Notice

This document is for a development version of Ceph.

ceph_test_rados — Model-Based RADOS Stress Test

ceph_test_rados is a model-based integration test that verifies the data correctness of the RADOS layer under stress. It maintains an in-memory model of expected object data and metadata, and compares it against the actual object data returned by RADOS after every read, detecting data corruption, snapshot inconsistencies, and attribute mismatches.

Note

This is not a performance benchmark. For throughput and latency measurement, use rados bench. ceph_test_rados is a correctness verifier.

How It Works

  1. Initialization: Creates --objects initial objects via write (or append for EC pools).

  2. Stress loop: Generates a randomized stream of up to --max-ops operations, each selected by weighted probability from the --op arguments.

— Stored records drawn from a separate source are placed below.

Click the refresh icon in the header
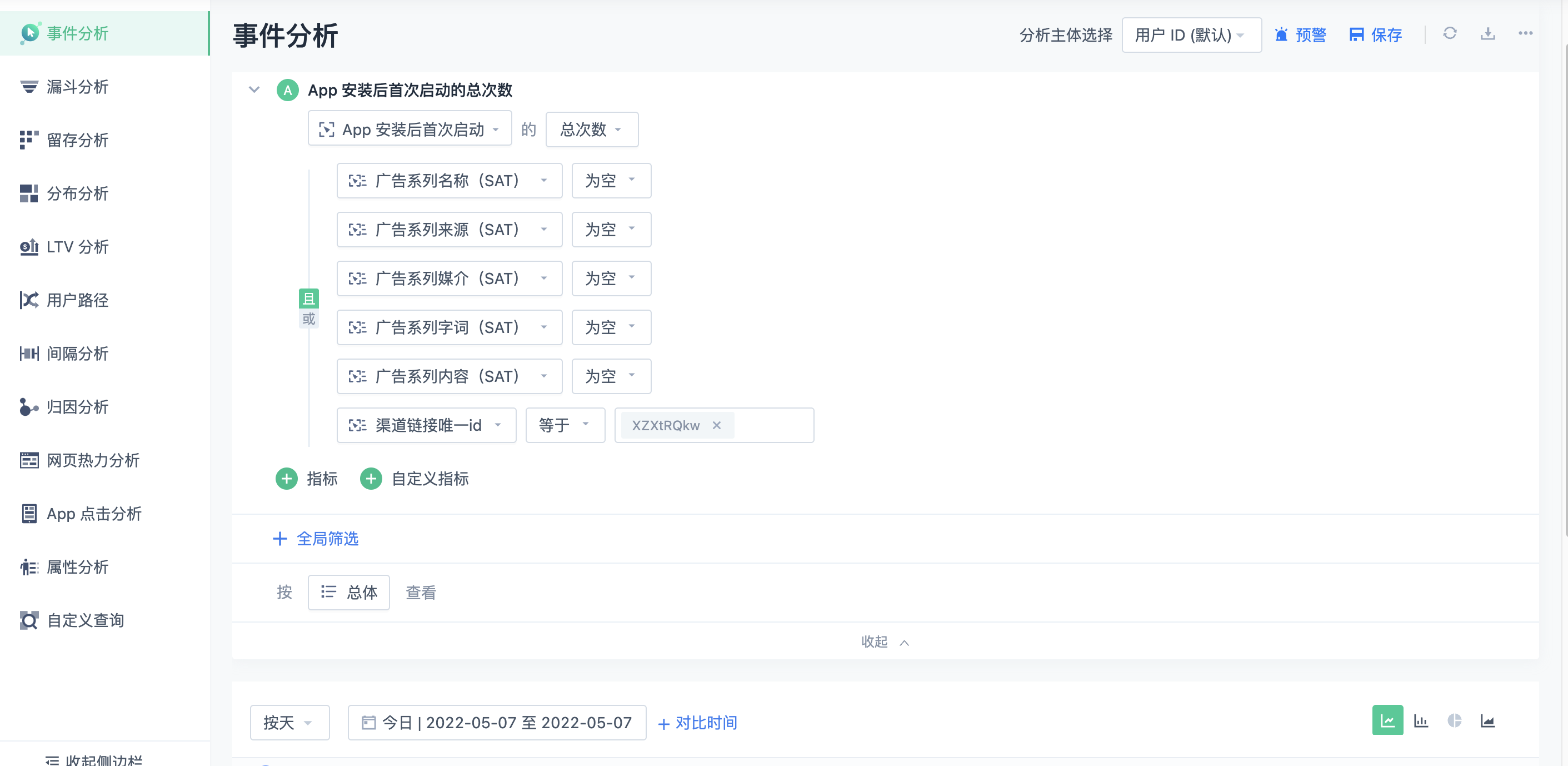The width and height of the screenshot is (1568, 766). pos(1449,33)
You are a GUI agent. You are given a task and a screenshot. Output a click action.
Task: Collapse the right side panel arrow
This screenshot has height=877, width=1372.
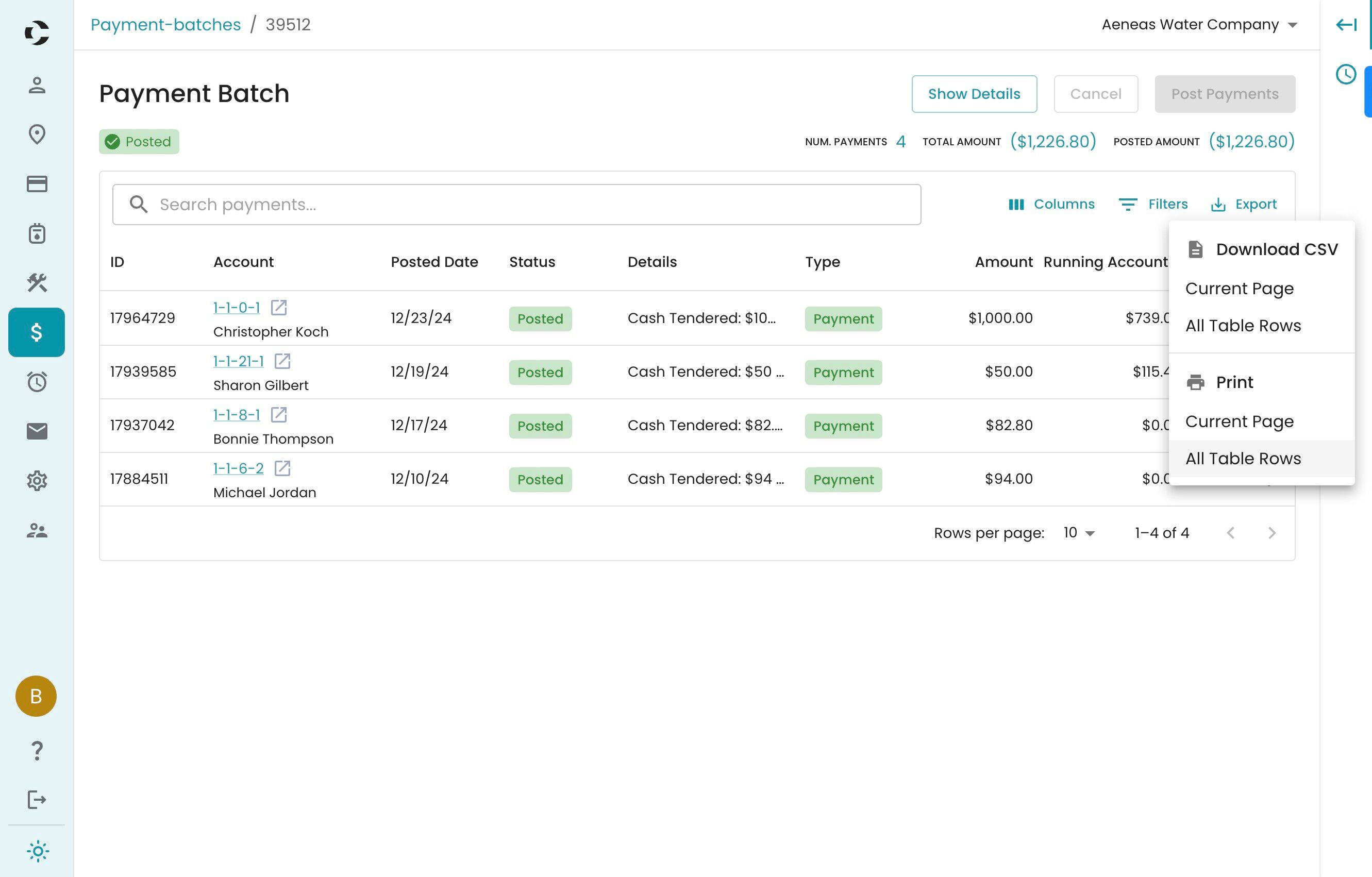pyautogui.click(x=1346, y=25)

  3. Verification: Every read dispatches 3 pipelined reads and compares data, xattrs, and omap entries against the in-memory model.

  4. Completion: Prints the error count and per-operation-type statistics to stderr.

Architecture

The tool is built from several components:

  • TestRados.cc — CLI parsing, main(), and the WeightedTestGenerator which selects operations by weight.

  • RadosModel.h — The RadosTestContext (in-memory model) and all 26 TestOp subclasses (ReadOp, WriteOp, SnapCreateOp, etc.).

  • Object.h / Object.cc — Content generators (VarLenGenerator, AppendGenerator) and the ObjectDesc model that tracks layered object contents across snapshots.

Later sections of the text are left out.